**Exercise instructions:**
For every line in the records below that holds "coordinates", make a copy.
=== Records for this task ===
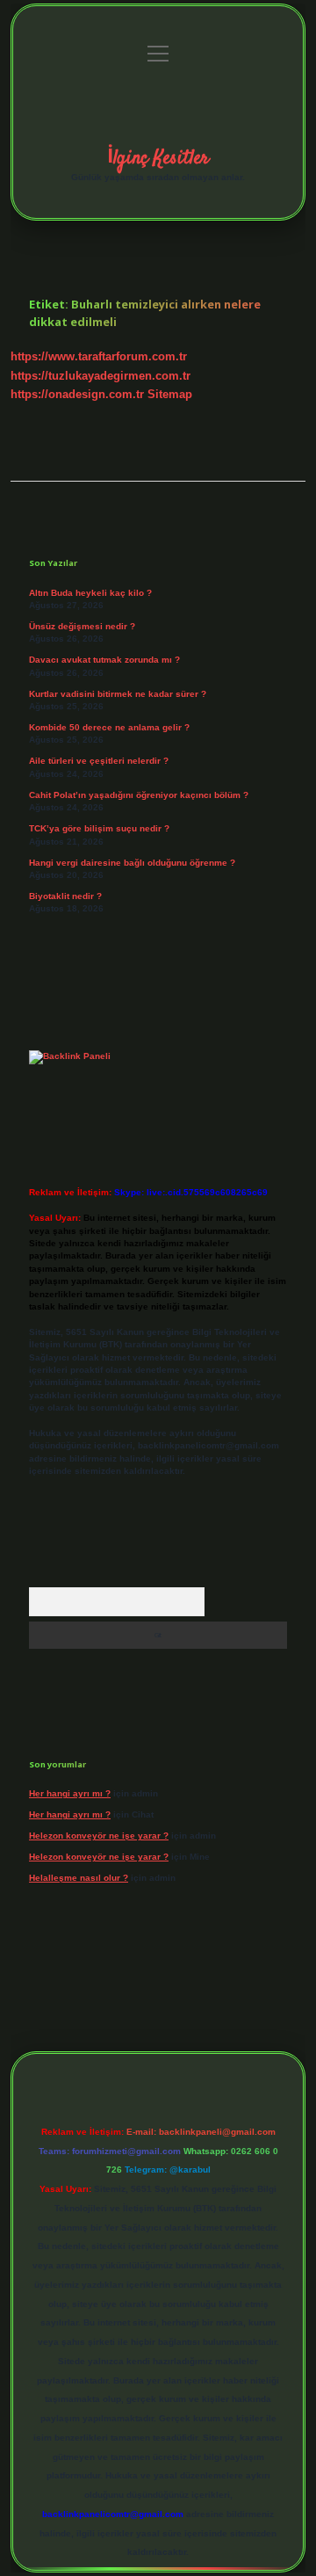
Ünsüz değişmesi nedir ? (82, 626)
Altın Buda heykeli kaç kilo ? (90, 593)
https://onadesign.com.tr (77, 394)
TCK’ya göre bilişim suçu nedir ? (99, 828)
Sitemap (169, 394)
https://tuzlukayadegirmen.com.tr (100, 375)
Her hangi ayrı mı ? (70, 1793)
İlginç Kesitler (158, 158)
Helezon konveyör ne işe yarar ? (99, 1835)
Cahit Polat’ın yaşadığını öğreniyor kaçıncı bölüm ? (138, 795)
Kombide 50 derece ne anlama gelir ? (109, 727)
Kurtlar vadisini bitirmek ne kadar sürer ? (117, 694)
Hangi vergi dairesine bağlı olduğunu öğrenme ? (132, 862)
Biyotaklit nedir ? (65, 896)
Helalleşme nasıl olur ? (78, 1878)
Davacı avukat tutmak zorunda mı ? (104, 659)
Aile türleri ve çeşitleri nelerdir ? (99, 761)
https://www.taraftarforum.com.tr (99, 356)
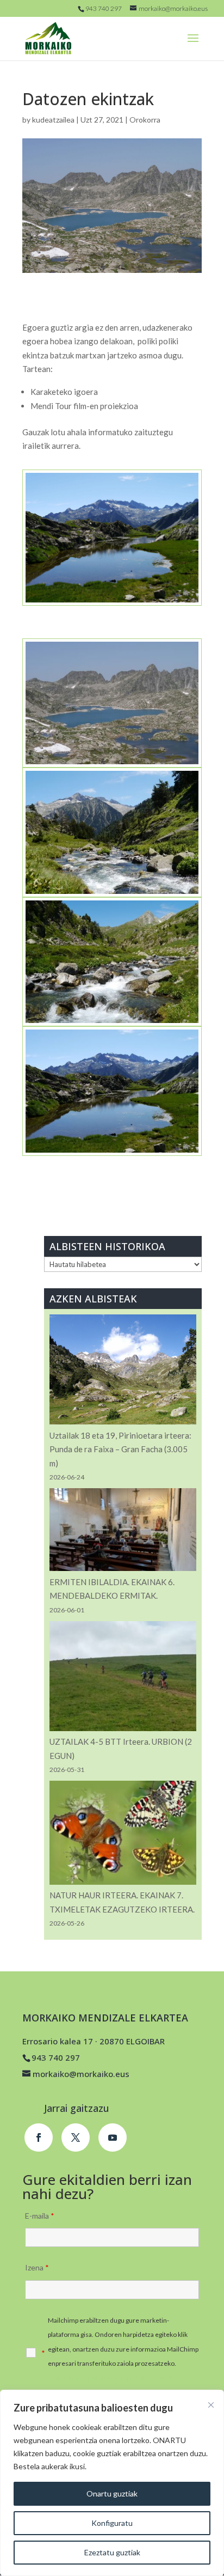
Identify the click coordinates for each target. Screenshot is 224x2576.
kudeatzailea (53, 119)
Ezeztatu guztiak (112, 2552)
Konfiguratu (112, 2523)
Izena (37, 2267)
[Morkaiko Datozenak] (112, 1156)
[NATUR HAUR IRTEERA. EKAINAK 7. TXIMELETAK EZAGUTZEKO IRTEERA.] (122, 1835)
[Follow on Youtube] (112, 2137)
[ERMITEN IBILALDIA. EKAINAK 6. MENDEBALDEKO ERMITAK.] (122, 1531)
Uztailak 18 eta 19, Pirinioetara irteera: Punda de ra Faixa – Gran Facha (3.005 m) (120, 1449)
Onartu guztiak (112, 2493)
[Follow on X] (75, 2137)
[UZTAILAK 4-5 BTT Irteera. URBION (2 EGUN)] (122, 1678)
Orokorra (144, 119)
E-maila (39, 2215)
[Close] (211, 2405)
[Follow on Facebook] (38, 2137)
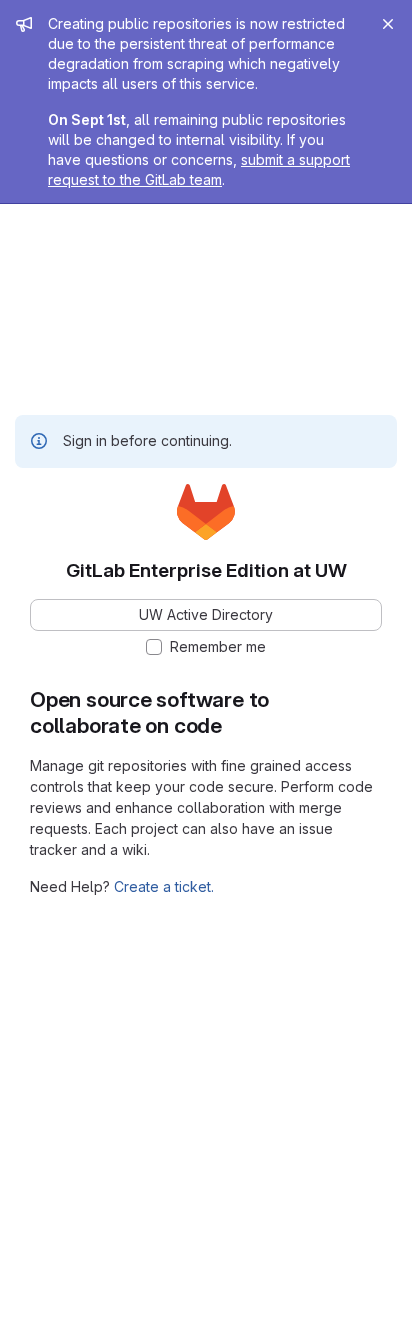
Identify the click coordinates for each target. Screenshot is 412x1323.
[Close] (388, 24)
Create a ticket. (164, 886)
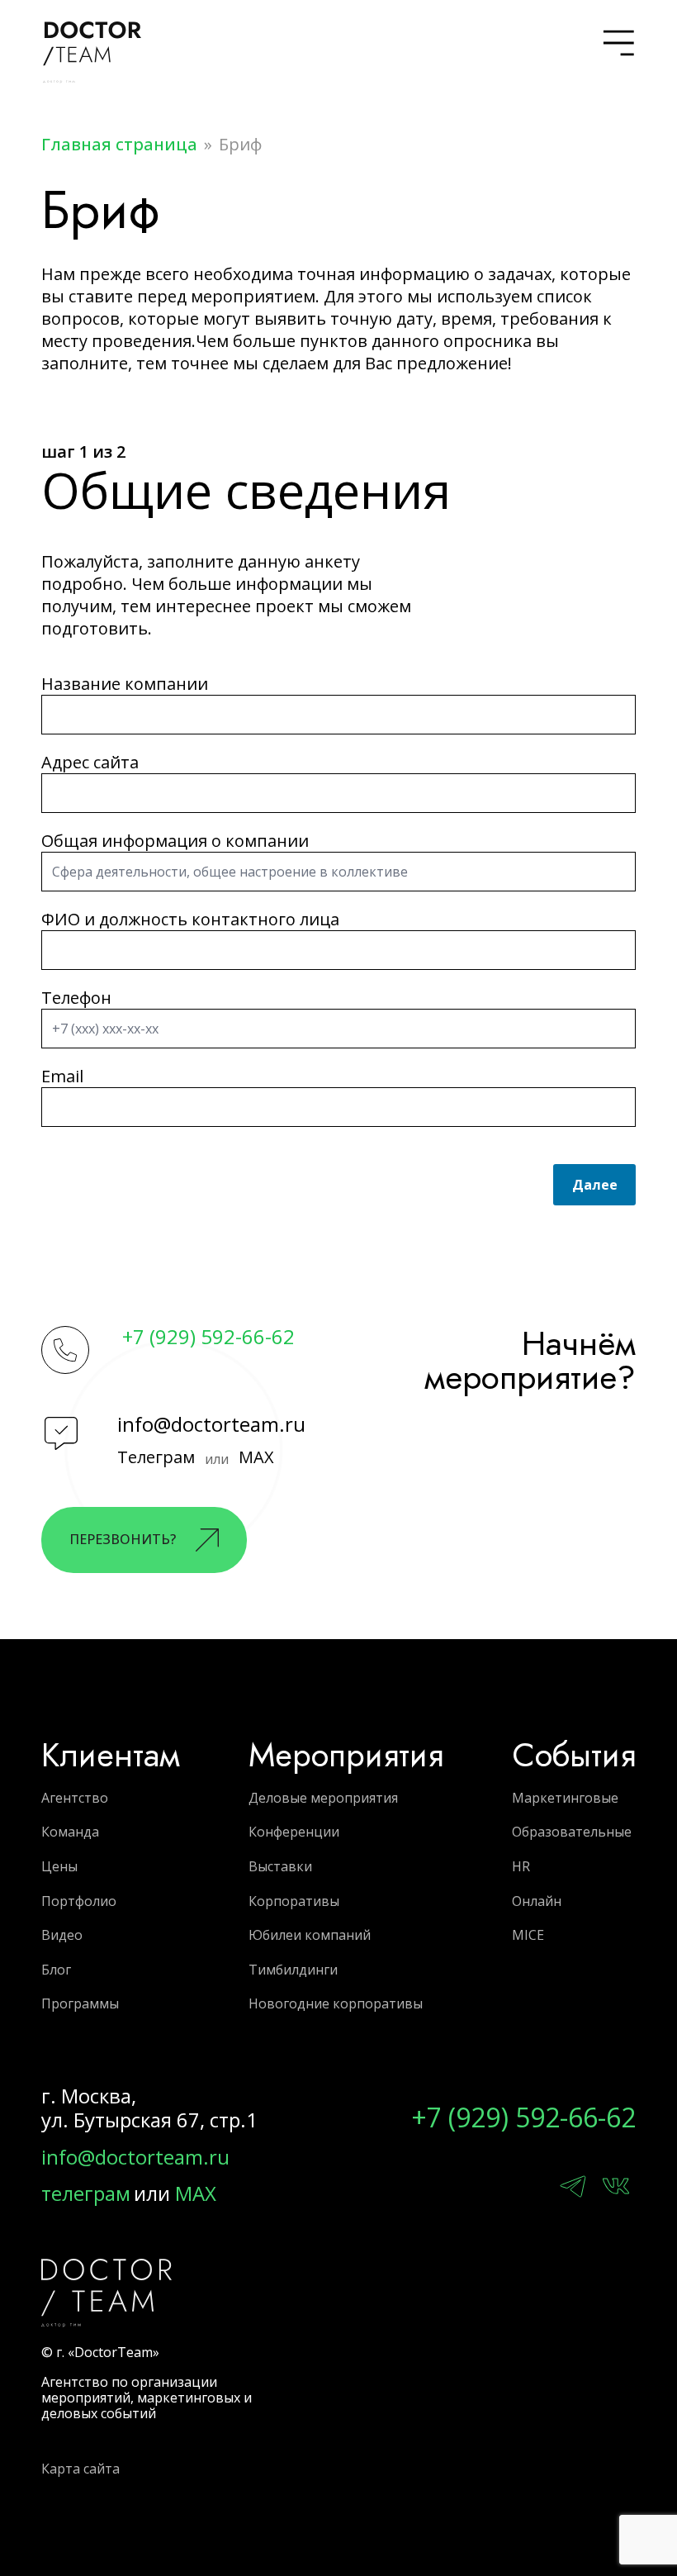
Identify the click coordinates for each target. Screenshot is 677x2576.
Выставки (280, 1866)
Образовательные (572, 1832)
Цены (59, 1866)
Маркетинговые (565, 1798)
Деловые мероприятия (323, 1798)
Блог (56, 1970)
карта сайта (80, 2469)
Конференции (294, 1832)
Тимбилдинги (293, 1970)
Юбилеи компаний (310, 1935)
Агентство (74, 1798)
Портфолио (78, 1901)
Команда (70, 1832)
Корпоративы (294, 1901)
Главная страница (119, 144)
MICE (528, 1935)
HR (521, 1866)
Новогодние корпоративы (336, 2003)
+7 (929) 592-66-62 (208, 1336)
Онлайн (536, 1901)
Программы (80, 2003)
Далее (595, 1185)
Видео (62, 1935)
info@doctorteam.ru (211, 1424)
===
**Response:**
Identify the click coordinates for each target. Screenshot is 224x2576.
Identify the click coordinates for each target. Screenshot is 412x1323.
Identify the click coordinates for each target. Screenshot is 677x2576.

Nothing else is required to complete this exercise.